As batidas na porta interromperam o ambiente onírico que Luisa criou com seus desenhos da Imperatriz. A Condessa de Barral sabendo de quem se tratava do outro lado da porta, os guardou e levantou-se da sofá indo abrir a porta. 

Assim que a abriu, contatou que em sua frente se encontrava a mais bela das mulheres. Vestida com seu típico vestido azul escuro que possuía renda no colarinho e punhos, um chapéu de lado nos cabelos negros que combinava com o vestido e todo o conjunto de doçura e modéstia que ela representava. 

— Bom dia, Vossa Majestade! - Luisa fez uma longa reverência. 

— Buongiorno Contessa. - disse a Imperatriz com um belo sorriso passando pela Condessa, que logo correspondeu com um sorriso tão largo quanto. 

Em silêncio as senhoras caminharam lado a lado até chegarem a sala. Foi incontrolável Teresa pensar que Luisa passava muito tempo ali, o cômodo tinha o cheiro dela. 

— Aceita um chá, Majestade? - Luisa perguntou. 

— Non, obrigada. - respondeu a monarca com um sorriso. Teresa tentava retirar o chapéu a cabeça, mas Celestina parecia ter exagerado nos grampos. 
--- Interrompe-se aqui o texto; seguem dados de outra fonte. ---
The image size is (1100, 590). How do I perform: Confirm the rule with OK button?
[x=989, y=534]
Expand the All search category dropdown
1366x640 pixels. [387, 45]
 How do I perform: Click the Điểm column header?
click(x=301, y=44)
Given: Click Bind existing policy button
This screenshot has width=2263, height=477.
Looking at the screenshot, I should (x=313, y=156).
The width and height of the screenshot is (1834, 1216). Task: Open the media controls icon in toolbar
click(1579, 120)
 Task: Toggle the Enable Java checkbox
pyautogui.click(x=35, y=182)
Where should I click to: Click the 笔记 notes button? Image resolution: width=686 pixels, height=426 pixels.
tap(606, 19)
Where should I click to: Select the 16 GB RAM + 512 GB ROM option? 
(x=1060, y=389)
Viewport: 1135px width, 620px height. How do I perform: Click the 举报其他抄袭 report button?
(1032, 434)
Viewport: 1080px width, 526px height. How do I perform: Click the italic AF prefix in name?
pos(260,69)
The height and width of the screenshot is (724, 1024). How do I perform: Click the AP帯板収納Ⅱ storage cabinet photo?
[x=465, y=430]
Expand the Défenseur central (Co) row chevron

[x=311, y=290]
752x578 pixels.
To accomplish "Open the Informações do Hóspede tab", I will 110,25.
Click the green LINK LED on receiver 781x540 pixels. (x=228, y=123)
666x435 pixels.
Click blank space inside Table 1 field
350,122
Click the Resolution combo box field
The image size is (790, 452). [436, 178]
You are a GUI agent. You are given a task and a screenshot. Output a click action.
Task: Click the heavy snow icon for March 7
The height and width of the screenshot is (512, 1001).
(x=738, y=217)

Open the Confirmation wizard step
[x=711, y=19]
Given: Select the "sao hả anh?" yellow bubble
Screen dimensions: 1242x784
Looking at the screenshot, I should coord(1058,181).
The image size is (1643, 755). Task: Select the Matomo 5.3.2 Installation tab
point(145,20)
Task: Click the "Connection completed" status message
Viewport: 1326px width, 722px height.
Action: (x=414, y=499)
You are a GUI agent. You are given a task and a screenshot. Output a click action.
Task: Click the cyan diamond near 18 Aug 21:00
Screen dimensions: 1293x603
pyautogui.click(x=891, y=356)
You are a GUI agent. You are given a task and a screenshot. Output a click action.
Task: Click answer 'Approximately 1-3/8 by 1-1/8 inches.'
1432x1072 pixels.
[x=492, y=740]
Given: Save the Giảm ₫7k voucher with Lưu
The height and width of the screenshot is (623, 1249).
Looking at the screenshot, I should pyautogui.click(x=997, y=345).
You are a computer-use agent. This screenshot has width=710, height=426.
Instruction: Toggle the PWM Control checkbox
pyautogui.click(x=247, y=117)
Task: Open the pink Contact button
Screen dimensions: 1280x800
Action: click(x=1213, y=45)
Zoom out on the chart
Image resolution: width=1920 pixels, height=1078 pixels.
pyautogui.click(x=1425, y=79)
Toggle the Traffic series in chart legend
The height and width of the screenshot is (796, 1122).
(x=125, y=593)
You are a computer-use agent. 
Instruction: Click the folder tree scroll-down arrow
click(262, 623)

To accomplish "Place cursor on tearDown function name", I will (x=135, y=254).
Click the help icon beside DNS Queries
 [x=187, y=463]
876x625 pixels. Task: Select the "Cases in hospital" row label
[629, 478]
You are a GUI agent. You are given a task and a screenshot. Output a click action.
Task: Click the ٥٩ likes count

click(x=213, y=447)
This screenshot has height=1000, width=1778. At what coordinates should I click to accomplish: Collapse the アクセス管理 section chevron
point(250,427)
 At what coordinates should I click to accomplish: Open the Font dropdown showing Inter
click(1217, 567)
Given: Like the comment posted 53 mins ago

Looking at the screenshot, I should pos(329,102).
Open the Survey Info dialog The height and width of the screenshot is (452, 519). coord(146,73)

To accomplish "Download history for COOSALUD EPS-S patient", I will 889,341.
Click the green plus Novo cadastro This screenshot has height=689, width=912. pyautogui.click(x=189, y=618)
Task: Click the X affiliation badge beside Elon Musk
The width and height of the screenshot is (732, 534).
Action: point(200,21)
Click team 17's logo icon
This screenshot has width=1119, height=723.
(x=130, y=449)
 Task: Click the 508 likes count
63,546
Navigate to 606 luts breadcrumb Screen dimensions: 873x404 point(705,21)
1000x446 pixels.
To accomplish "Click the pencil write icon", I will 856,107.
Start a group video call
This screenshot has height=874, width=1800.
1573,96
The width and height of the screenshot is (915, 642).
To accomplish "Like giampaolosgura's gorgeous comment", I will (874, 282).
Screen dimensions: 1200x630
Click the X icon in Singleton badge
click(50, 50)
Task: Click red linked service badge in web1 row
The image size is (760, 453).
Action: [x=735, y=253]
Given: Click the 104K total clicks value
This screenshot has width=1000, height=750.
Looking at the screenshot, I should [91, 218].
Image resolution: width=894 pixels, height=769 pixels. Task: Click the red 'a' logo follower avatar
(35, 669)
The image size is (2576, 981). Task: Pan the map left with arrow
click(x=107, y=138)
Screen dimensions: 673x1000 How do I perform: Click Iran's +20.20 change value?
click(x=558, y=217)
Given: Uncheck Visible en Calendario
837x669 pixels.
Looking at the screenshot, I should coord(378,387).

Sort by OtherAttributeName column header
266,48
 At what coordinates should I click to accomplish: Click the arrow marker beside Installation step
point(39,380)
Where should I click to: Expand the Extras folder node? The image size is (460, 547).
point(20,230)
— Me permita ajudá-la, senhora. - disse Luisa ao perceber a dificuldade da soberana. Teresa concordou com um sorriso divertido. 

Luisa então se aproximou de sua Imperatriz e levou as mãos aos grampos cruzados em seu cabelo que prendiam firmemente o chapéu. Teresa sentiu a respiração de Luisa em sua bochecha, corou quase que imediatamente. 

— Pronto, Majestade. - Luisa entregou o chapéu em suas mãos. 

— Gracie. - agradeceu em um sussurro e sentou-se no sofá. — As senhoras para o futuro cargo de governanta chegarão em pouco tempo, são ótimas pessoas. 

— Se diz, então confio plenamente. - disse Luisa sentando-se ao lado de Teresa no sofá. 

As três senhoras chegaram pontualmente, logo que o relógio bateu as três da tarde. A primeira tinha quarenta anos, trabalhou na casa de José de Alencar entendia bem política e era casada; a segunda tinha sessenta anos e vinha do sul, descendentes de italiano e cuidava de uma casa de engenho; a terceira e última era da Bahia, acabara de completar cinquenta anos, falava francês fluentemente e era declaradamente abolicionista. 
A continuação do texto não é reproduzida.